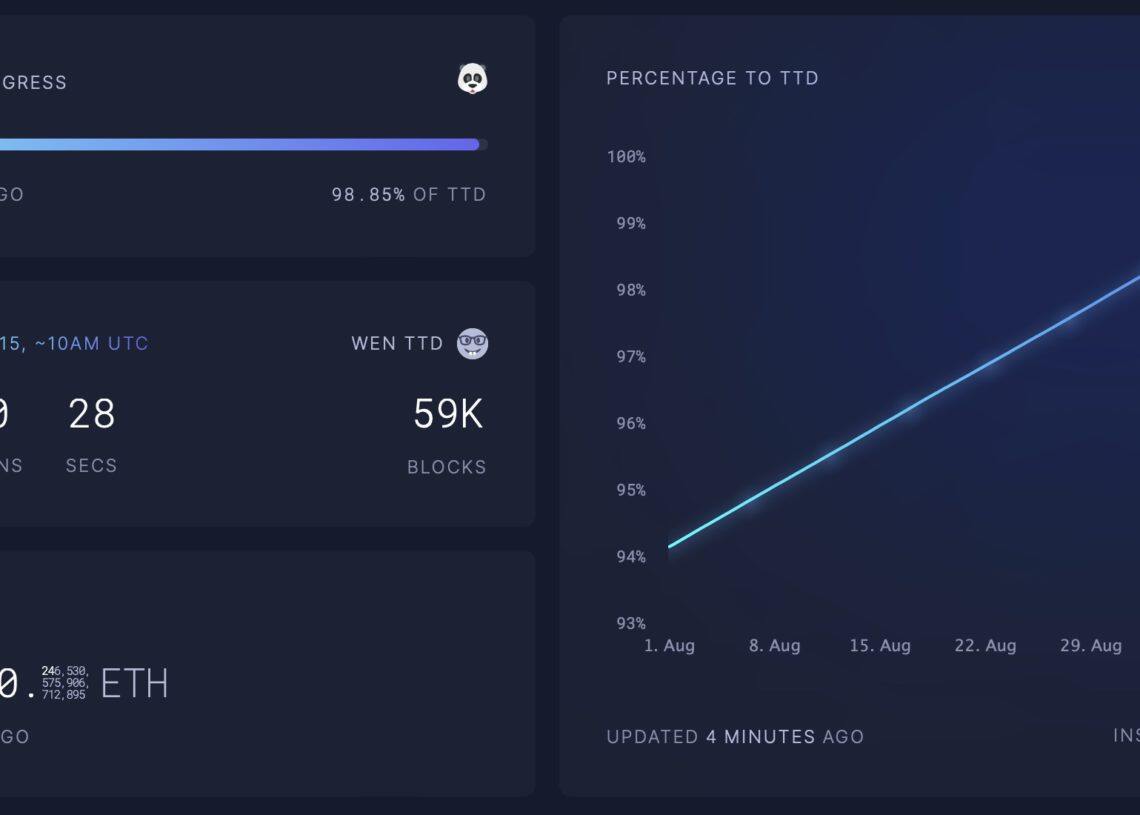Click the total difficulty progress bar
The height and width of the screenshot is (815, 1140).
pos(240,145)
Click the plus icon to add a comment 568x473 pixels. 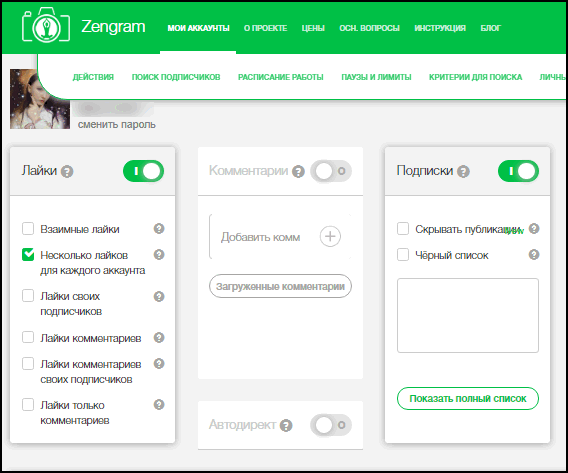pyautogui.click(x=330, y=236)
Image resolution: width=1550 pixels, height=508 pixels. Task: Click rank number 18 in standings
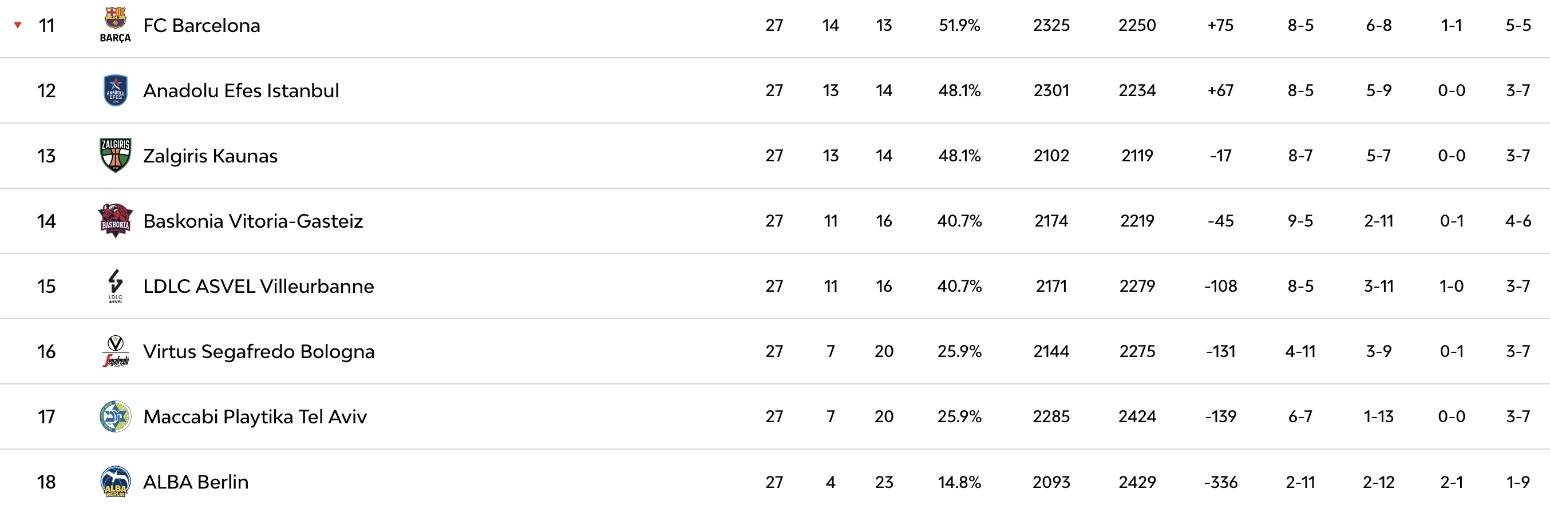tap(46, 482)
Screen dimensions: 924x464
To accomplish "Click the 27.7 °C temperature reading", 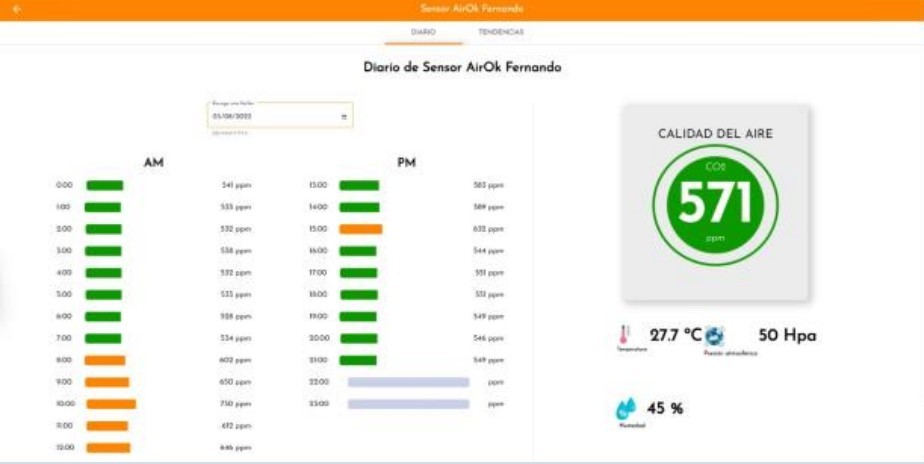I will tap(676, 335).
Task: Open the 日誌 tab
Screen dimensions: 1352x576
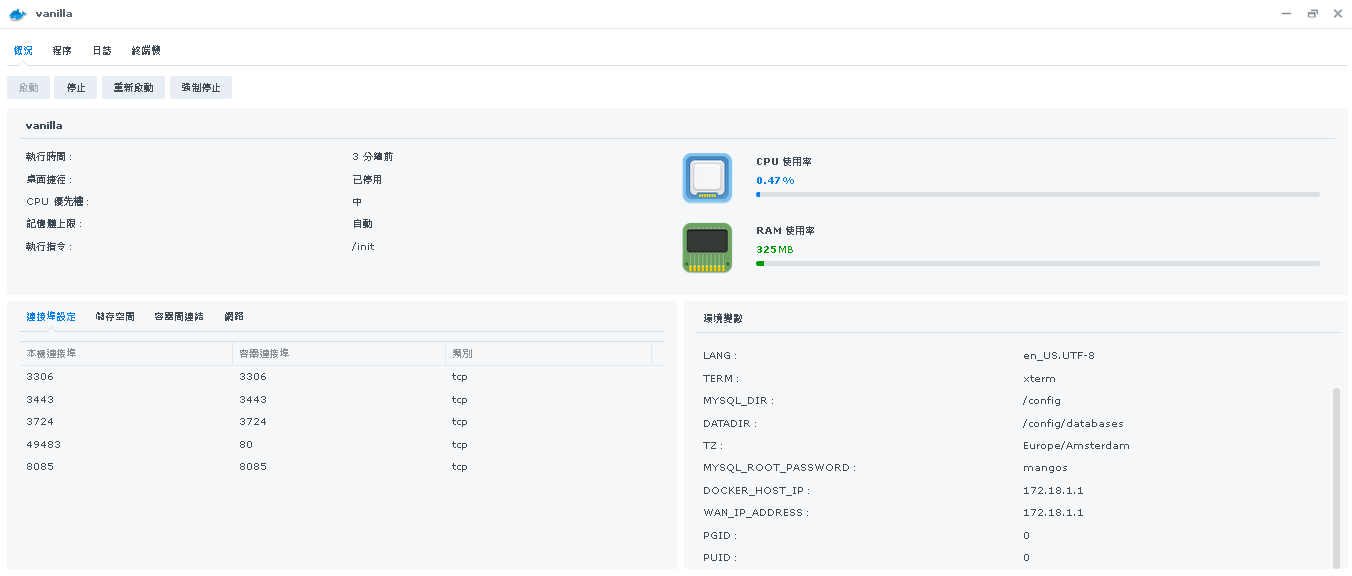Action: [101, 49]
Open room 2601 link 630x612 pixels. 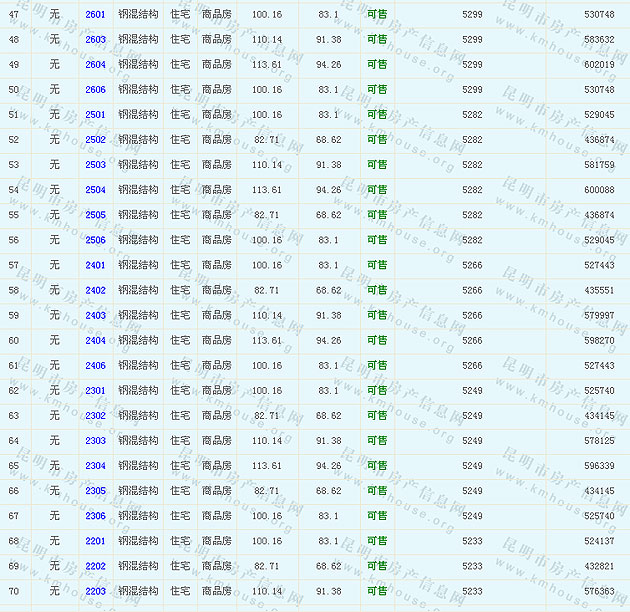[95, 15]
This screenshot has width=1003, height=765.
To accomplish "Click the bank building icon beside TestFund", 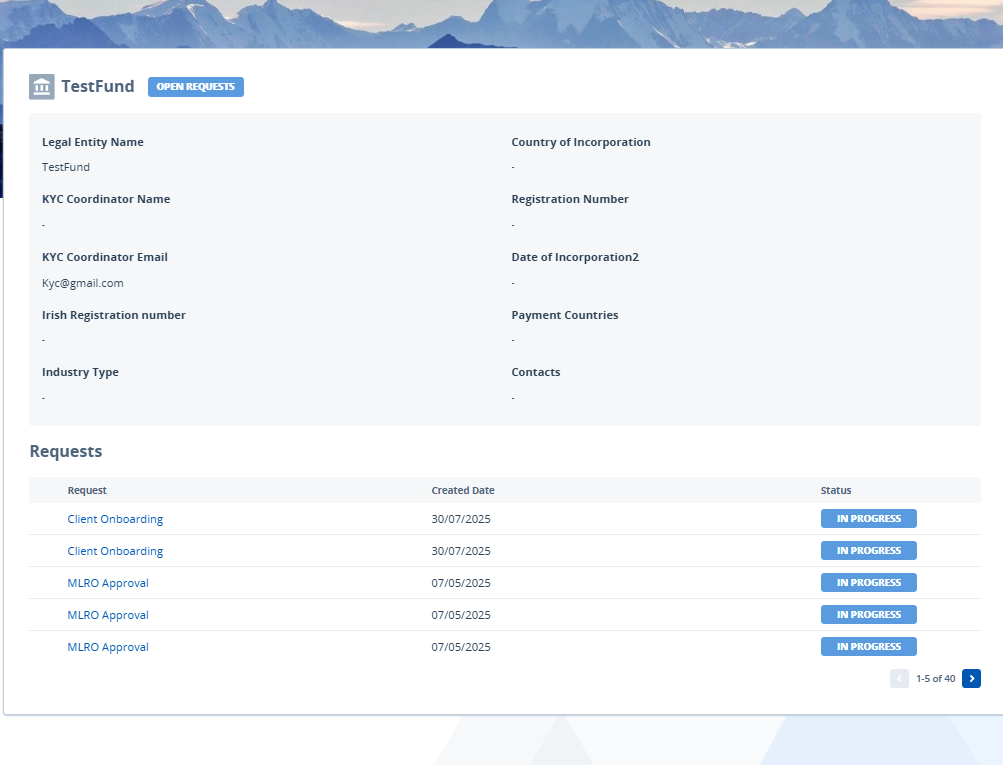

□ □ □

Directions
Count the lines in the rows above that contain the word "dimensions". Give only the number.

Solution to this exercise
2